To those who arrogantly propose the “win-win” of adoption, I ask you now: Do you feel no duty, no compulsion, to take on this, the grief of a mother for the child she hardly knew? Now compounded by that of her son, grieving the one he never met? I will visit her grave on Friday, inch’allah, and I will place this crime on your shoulders as I place flowers at her resting place. Will you, at long last, include us in your horrid calculus of valid humanity? Do you imagine, after all this, I will continue to suffer gladly your sidewise glances, your sneers, your judgments, your backstabbings, your underminings, your euthanizing musings? “Paradise lies at the feet of mothers”: a succinct condemnation of your arrogance and disdain. And I have nothing if not my mother’s resistance. Her story, of patience in the face of incalculable adversity, is one shared by millions of others. Her narrative of standing up to you is a comfort you cannot deliver and an agony you cannot assuage with your despicable adoption, its baleful marketing, its woeful mythologies. You have failed miserably, on a global scale and a universal level, and the displaced, and the dispossessed, and the disinherited now hold you to account. You are the inculcators of an intolerable misogyny; the doctrinaires of wretched misery, all in the name of “family”. How do you answer? What is your plea?

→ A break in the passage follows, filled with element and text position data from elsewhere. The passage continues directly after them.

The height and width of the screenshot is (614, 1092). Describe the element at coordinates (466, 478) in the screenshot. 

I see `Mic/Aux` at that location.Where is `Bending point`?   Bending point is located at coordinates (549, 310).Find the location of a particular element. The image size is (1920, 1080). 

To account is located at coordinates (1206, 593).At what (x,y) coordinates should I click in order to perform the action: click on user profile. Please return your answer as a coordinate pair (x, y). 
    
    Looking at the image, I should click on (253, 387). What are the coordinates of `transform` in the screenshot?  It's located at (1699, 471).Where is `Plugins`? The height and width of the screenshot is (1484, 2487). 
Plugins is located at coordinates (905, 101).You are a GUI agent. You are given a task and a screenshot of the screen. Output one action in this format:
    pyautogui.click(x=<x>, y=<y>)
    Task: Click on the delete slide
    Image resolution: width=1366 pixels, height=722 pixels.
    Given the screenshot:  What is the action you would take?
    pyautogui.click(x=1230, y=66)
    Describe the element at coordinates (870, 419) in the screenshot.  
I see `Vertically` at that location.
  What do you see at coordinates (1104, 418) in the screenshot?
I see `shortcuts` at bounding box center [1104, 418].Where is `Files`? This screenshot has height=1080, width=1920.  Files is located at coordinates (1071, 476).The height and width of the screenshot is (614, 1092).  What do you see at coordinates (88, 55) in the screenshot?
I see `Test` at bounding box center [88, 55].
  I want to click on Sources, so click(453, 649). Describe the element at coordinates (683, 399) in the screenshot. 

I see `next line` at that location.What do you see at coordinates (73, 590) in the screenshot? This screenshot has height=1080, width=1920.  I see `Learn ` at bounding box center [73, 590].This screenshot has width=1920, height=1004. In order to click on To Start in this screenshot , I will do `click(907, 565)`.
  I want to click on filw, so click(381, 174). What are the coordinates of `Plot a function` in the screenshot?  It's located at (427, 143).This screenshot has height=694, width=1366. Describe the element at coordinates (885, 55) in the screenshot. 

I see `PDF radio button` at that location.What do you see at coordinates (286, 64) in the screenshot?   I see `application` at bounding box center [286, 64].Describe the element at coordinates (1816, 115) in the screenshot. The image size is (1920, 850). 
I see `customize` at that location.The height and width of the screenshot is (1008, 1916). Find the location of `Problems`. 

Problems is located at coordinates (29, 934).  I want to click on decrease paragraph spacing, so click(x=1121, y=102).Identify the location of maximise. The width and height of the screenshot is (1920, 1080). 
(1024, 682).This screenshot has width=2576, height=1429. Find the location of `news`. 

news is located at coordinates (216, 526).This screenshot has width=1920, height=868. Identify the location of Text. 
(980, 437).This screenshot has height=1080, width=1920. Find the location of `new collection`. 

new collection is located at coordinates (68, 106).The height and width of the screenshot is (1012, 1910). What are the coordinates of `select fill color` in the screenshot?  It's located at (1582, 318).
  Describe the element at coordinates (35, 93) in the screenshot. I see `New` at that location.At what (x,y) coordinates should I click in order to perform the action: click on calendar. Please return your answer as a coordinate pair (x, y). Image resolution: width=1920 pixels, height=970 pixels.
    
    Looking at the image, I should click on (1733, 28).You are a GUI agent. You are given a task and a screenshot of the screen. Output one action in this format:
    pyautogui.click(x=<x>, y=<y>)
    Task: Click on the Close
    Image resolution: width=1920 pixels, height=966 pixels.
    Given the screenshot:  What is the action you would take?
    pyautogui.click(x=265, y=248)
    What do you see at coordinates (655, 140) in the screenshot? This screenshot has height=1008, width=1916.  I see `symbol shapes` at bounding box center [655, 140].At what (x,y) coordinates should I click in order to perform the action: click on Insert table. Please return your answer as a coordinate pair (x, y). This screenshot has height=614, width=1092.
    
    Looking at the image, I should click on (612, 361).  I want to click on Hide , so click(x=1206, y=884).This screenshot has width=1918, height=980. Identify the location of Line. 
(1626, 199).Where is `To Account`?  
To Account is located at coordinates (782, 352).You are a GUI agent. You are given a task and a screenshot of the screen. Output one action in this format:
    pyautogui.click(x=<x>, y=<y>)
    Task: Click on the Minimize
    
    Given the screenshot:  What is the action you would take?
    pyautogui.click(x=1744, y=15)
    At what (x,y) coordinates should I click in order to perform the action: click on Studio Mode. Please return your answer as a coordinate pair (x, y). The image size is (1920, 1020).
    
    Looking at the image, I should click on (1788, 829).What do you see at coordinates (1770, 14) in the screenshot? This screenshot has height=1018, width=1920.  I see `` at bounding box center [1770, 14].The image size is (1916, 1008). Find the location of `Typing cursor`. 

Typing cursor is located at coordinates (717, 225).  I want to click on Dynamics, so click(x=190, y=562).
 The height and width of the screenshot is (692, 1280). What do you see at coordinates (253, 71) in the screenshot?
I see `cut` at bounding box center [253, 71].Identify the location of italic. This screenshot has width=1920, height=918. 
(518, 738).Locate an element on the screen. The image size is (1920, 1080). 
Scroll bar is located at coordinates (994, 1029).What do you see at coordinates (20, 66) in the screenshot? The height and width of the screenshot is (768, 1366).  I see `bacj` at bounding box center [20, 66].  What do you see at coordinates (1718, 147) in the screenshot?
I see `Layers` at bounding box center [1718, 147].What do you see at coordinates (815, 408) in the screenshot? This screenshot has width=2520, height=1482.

Goodbye, Lebanon. May you treat more kindly those who follow. And may they find something other than the harsh rebuke suffered by those who have the great misfortune of finding themselves within your bogus borders. May you be haunted eternally by all of those you have disappeared, in ways as nefarious as iniquitous; those who have gone missing to preserve your fascistic notions of “reputation”; of “purity”; of patriarchy. I survived your immune response for 12 years. What I know now, what I have learned about myself, in terms of my sense of place and family and belonging, will undoubtedly inoculate me for however long a future that might remainder me in this realm. You can no longer sap my soul, nor will I allow you to foment my nightmares; you are bereft of power over me, you are exorcised and extirpated in turn. And my name henceforth shall be known as: Daniel Ibn Bahija, may God rest her soul; grandson of Hussein and Latifa. You cannot deprive me of my right to origins. And there is one final statement to make before I close this chapter of my life: know that I will return. My place is secured; the mountain winds are at my back; my journey is as on the plain; my people have been informed of your doleful crime. And now I can state that I have survived you twice; returning stronger each time; and it is my great pleasure knowing that my expulsion will be forever marked by a scar, and I am honing my skill at further flaying your woundings. For I have learned the meaning of patience, and steadfastness in the face of adversity; and my very being, let it be known, is noble testament to my mother’s fortitude. And my existence is her resistance.